As for women’s political presence in the institutions that are supposed to represent the revolution, it still “follows a limited approach, under the pretext of a lack of capacities,” Sharbaji said. “Despite the presence of many female politicians who can take up the helm of leadership,” she said, men “do not want them to enter the political arena so as not to fight for women’s rights.”

This reality extends to political parties as well, according to Amina al-Ahmad. “Women’s representation in the political parties and bodies formed after the revolution is insufficient.” The reasons for that are “the domination of patriarchal thought and the trivialization of women’s capabilities in positions that do not fit the stereotype,” she asserted. “It is also unpleasant to many to have women as peers in decision-making positions.”

What does the future hold?

In addition to women’s representation in the AANES’s institutions and legislative changes related to women in northeast Syria, many of the feminist institutions established in northwest Syria have also “played a role in preparing some women to enter the labor market, especially since many of them have lost their breadwinners,” according to Muhammad. These institutions, she believes, have made “a great achievement within the available capacities. By realizing material self-sufficiency for women, their perception expands to think of themselves and empower themselves in other scientific and cultural fields such as learning languages and using computers, and then training others.”

Still, the number of beneficiaries from empowerment programs “is negligible compared to the huge number of women who need work, while we still suffer from men’s view of women’s work as silly.

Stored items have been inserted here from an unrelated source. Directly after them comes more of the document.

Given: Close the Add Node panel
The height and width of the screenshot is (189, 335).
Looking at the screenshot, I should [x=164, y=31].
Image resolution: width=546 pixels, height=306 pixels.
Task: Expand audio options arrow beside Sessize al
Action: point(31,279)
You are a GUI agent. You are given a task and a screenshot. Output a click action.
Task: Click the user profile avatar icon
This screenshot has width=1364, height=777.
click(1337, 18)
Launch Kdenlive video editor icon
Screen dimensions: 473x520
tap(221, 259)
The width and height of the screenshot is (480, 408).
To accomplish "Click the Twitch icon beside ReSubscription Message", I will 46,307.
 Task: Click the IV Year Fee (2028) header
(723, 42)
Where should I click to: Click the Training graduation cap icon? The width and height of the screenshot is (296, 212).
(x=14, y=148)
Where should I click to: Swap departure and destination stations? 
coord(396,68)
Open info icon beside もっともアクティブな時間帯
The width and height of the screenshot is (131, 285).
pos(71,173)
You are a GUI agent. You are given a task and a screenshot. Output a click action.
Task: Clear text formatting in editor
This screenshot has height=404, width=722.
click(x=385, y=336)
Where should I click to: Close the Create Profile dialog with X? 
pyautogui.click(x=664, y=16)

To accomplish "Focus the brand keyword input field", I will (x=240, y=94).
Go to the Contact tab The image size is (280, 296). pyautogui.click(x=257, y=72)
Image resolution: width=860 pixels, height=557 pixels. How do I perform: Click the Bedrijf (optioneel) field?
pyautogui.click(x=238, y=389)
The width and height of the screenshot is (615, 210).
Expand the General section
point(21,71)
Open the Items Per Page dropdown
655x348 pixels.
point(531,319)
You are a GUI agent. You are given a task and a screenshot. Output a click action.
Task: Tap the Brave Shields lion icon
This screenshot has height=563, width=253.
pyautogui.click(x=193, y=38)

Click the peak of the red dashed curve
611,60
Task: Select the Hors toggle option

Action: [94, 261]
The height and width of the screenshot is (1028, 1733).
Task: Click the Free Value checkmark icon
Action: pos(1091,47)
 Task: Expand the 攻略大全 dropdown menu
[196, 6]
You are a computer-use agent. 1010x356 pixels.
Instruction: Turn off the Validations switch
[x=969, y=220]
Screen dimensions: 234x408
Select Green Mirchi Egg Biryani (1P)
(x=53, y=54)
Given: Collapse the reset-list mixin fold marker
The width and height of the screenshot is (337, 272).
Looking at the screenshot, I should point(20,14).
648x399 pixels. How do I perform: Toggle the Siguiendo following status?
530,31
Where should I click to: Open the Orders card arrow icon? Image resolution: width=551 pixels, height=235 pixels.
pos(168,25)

I have met women who have lost their breadwinners who work outside and inside the home with an energy that no man could bear. Unfortunately, loathsome customs still govern us.”

The feminist movement has “a beautiful face,” but “its activation remains unclear,” according to Sharbaji. While pointing out that there are men who came out during the revolution to support women’s rights, “they are still few,” and “many still believe that a woman’s voice is nakedness [‘awrah] and that she should be confined—not out of fear for her, but fear of her.” 

On the other hand, “feminist representatives, activists and organizations,” in Alia Ahmad’s view, “have not yet succeeded in reaching out to the targeted group on the ground. Feminist discussions are generally limited to media platforms and are far from the interests and perspectives of most of the community and have no notable popularity.”

Nonetheless, “the Syrian feminist movement is taking its first shuffling steps,” she said, “and it is unfair to start evaluating its achievements from now. The obstacles are many.” 

“Women are now learning to organize themselves, shuffle their cards and work together in challenging and complex circumstances. They seek to develop a general feminist vision that includes multiple and fragmented feminist identities.”

This report was originally published in Arabic and translated into English by Mateo Nelson.

This article was produced in cooperation with Friedrich Ebert Stiftung.